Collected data
⁂
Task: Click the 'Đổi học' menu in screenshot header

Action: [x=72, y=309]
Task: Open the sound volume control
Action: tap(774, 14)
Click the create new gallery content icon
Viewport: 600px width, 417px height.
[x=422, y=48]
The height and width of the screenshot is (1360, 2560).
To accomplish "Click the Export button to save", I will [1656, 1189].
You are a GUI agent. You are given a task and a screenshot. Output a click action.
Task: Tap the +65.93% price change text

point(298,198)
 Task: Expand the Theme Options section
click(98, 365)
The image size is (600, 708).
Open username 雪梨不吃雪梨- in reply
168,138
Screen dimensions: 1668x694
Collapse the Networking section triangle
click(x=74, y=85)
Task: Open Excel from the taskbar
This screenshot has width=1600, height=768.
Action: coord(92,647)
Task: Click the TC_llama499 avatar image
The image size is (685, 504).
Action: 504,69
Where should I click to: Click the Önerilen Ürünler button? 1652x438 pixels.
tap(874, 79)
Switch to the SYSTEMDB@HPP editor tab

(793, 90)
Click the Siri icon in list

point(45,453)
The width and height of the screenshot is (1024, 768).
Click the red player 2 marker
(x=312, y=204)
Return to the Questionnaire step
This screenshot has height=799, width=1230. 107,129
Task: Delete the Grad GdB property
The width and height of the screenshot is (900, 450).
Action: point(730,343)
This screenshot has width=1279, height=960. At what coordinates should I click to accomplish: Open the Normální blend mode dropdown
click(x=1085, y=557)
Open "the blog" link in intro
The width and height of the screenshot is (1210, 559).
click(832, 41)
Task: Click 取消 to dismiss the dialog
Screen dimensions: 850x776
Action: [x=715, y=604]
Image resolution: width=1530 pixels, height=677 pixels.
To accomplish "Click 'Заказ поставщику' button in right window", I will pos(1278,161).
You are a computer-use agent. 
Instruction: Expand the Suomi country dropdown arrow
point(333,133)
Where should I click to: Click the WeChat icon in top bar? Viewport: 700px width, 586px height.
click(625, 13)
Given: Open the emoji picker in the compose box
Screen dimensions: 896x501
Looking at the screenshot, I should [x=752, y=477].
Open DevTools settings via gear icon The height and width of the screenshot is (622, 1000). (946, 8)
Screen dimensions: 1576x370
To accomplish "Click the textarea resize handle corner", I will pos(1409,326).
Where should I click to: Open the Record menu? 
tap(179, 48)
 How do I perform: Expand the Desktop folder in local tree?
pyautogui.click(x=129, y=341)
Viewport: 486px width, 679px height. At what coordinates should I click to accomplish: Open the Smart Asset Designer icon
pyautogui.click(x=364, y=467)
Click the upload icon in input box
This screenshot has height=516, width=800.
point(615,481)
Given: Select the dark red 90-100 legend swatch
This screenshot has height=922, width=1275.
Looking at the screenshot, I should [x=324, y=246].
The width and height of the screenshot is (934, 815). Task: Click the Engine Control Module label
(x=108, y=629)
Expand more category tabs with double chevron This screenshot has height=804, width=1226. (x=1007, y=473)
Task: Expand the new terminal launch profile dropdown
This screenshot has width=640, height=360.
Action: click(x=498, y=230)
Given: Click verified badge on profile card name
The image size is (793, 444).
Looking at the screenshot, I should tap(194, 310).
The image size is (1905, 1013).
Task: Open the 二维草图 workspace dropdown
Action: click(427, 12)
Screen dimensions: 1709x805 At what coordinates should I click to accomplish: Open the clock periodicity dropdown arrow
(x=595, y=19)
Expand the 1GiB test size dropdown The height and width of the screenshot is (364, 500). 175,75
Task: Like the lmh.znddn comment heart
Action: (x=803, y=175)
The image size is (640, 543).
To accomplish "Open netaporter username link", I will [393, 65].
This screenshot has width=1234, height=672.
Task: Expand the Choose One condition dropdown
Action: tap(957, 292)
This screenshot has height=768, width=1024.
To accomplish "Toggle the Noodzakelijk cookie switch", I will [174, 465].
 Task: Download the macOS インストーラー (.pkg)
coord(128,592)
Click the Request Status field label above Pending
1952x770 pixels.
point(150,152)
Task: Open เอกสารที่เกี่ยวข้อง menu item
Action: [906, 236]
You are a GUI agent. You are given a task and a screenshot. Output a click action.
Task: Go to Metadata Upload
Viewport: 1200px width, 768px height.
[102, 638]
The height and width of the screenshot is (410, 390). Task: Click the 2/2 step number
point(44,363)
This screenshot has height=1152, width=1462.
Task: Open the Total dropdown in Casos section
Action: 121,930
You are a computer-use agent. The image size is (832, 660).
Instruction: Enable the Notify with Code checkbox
⁂
▶ _TASK DIRECTIONS_
Return all of the data precisely as it appears.

▶ _ANSWER TO THIS EXERCISE_
Task: Click the 'Đổi học' menu in screenshot header

Action: [x=72, y=309]
Task: Open the sound volume control
Action: tap(774, 14)
Click the create new gallery content icon
Viewport: 600px width, 417px height.
[x=422, y=48]
The height and width of the screenshot is (1360, 2560).
To accomplish "Click the Export button to save", I will [1656, 1189].
You are a GUI agent. You are given a task and a screenshot. Output a click action.
Task: Tap the +65.93% price change text

point(298,198)
 Task: Expand the Theme Options section
click(98, 365)
The image size is (600, 708).
Open username 雪梨不吃雪梨- in reply
168,138
Screen dimensions: 1668x694
Collapse the Networking section triangle
click(x=74, y=85)
Task: Open Excel from the taskbar
This screenshot has width=1600, height=768.
Action: coord(92,647)
Task: Click the TC_llama499 avatar image
The image size is (685, 504).
Action: 504,69
Where should I click to: Click the Önerilen Ürünler button? 1652x438 pixels.
tap(874, 79)
Switch to the SYSTEMDB@HPP editor tab

(793, 90)
Click the Siri icon in list

point(45,453)
The width and height of the screenshot is (1024, 768).
Click the red player 2 marker
(x=312, y=204)
Return to the Questionnaire step
This screenshot has height=799, width=1230. 107,129
Task: Delete the Grad GdB property
The width and height of the screenshot is (900, 450).
Action: point(730,343)
This screenshot has width=1279, height=960. At what coordinates should I click to accomplish: Open the Normální blend mode dropdown
click(x=1085, y=557)
Open "the blog" link in intro
The width and height of the screenshot is (1210, 559).
click(832, 41)
Task: Click 取消 to dismiss the dialog
Screen dimensions: 850x776
Action: [x=715, y=604]
Image resolution: width=1530 pixels, height=677 pixels.
To accomplish "Click 'Заказ поставщику' button in right window", I will pos(1278,161).
You are a computer-use agent. 
Instruction: Expand the Suomi country dropdown arrow
point(333,133)
Where should I click to: Click the WeChat icon in top bar? Viewport: 700px width, 586px height.
click(625, 13)
Given: Open the emoji picker in the compose box
Screen dimensions: 896x501
Looking at the screenshot, I should [x=752, y=477].
Open DevTools settings via gear icon The height and width of the screenshot is (622, 1000). (946, 8)
Screen dimensions: 1576x370
To accomplish "Click the textarea resize handle corner", I will pos(1409,326).
Where should I click to: Open the Record menu? 
tap(179, 48)
 How do I perform: Expand the Desktop folder in local tree?
pyautogui.click(x=129, y=341)
Viewport: 486px width, 679px height. At what coordinates should I click to accomplish: Open the Smart Asset Designer icon
pyautogui.click(x=364, y=467)
Click the upload icon in input box
This screenshot has height=516, width=800.
point(615,481)
Given: Select the dark red 90-100 legend swatch
This screenshot has height=922, width=1275.
Looking at the screenshot, I should [x=324, y=246].
The width and height of the screenshot is (934, 815). Task: Click the Engine Control Module label
(x=108, y=629)
Expand more category tabs with double chevron This screenshot has height=804, width=1226. (x=1007, y=473)
Task: Expand the new terminal launch profile dropdown
This screenshot has width=640, height=360.
Action: click(x=498, y=230)
Given: Click verified badge on profile card name
The image size is (793, 444).
Looking at the screenshot, I should tap(194, 310).
The image size is (1905, 1013).
Task: Open the 二维草图 workspace dropdown
Action: click(427, 12)
Screen dimensions: 1709x805 At what coordinates should I click to accomplish: Open the clock periodicity dropdown arrow
(x=595, y=19)
Expand the 1GiB test size dropdown The height and width of the screenshot is (364, 500). 175,75
Task: Like the lmh.znddn comment heart
Action: (x=803, y=175)
The image size is (640, 543).
To accomplish "Open netaporter username link", I will [393, 65].
This screenshot has width=1234, height=672.
Task: Expand the Choose One condition dropdown
Action: tap(957, 292)
This screenshot has height=768, width=1024.
To accomplish "Toggle the Noodzakelijk cookie switch", I will [174, 465].
 Task: Download the macOS インストーラー (.pkg)
coord(128,592)
Click the Request Status field label above Pending
1952x770 pixels.
point(150,152)
Task: Open เอกสารที่เกี่ยวข้อง menu item
Action: [906, 236]
You are a GUI agent. You are given a task and a screenshot. Output a click action.
Task: Go to Metadata Upload
Viewport: 1200px width, 768px height.
[102, 638]
The height and width of the screenshot is (410, 390). Task: Click the 2/2 step number
point(44,363)
This screenshot has height=1152, width=1462.
Task: Open the Total dropdown in Casos section
Action: 121,930
You are a computer-use agent. The image size is (832, 660).
Instruction: Enable the Notify with Code checkbox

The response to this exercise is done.